There is no documentation on this Redfield extenson on this point.
any help is apreciated to make BERT text classification possible for everyone

Redfield · March 2, 2021, 1:24pm

Hello @maurice

First of all according to your description you pointed to a remote URL with an archive with the model. You have to unpack it, the description on the GitHub also clearly says to do so. It means that you need to download the model, unzip it and provide a local URL.

Another thing is that it seems that this is a model that was built on Pytorch.

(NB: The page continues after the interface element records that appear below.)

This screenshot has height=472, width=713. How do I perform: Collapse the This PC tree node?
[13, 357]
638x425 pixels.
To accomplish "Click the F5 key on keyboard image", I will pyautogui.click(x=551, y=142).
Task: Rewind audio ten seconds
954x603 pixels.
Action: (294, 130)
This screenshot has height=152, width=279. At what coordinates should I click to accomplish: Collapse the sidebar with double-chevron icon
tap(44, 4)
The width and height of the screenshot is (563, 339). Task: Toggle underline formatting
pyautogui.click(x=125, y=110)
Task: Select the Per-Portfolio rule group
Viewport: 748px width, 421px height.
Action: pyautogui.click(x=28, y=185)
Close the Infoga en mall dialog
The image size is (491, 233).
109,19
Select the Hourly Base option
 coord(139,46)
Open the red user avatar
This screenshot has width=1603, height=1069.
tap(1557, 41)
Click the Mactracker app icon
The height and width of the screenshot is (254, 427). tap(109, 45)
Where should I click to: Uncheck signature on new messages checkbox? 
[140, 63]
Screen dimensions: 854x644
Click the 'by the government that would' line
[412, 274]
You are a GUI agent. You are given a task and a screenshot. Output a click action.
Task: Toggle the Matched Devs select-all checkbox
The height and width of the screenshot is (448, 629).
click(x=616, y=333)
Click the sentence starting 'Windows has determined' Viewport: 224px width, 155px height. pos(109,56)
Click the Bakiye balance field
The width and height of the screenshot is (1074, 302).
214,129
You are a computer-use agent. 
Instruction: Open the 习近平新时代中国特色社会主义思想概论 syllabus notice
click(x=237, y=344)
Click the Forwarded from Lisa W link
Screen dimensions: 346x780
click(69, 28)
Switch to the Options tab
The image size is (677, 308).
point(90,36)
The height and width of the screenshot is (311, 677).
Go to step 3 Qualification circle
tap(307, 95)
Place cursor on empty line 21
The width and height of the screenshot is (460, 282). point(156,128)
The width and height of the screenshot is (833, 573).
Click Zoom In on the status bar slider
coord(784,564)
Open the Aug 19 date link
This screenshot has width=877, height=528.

We were using TensorFlow 2 as a backend, so we cannot guarantee that this particular model would work with our extension. Anyway I would like you to give us this feedback.

If it is not critical, then I would recommend you to look for the models on HuggingFace repository (Hugging Face – On a mission to solve NLP, one commit at a time.), it is easier to fetch models from there.

And finally, BERT-related models are quite a mess in terms of deployment due to everyone trains the models with different frameworks, different packages versions, etc. Unfortunately this means that in many cases this is a lottery to pick a model that would work with our nodes. That’s why we have the lists of trusted models in Model Selector node, that verified and tested.

maurice · March 2, 2021, 2:03pm

Thank you for the informative reply.
Can you please add the link to the GitHub page containing the documentation?
I seem to have missed that.
I only found this link.

But see no documentation conserving alternative models in the readme.md
Thanks in advance for your answer.
Kind regards,
Maurice

system · March 9, 2021, 2:03pm

This topic was automatically closed 7 days after the last reply. New replies are no longer allowed.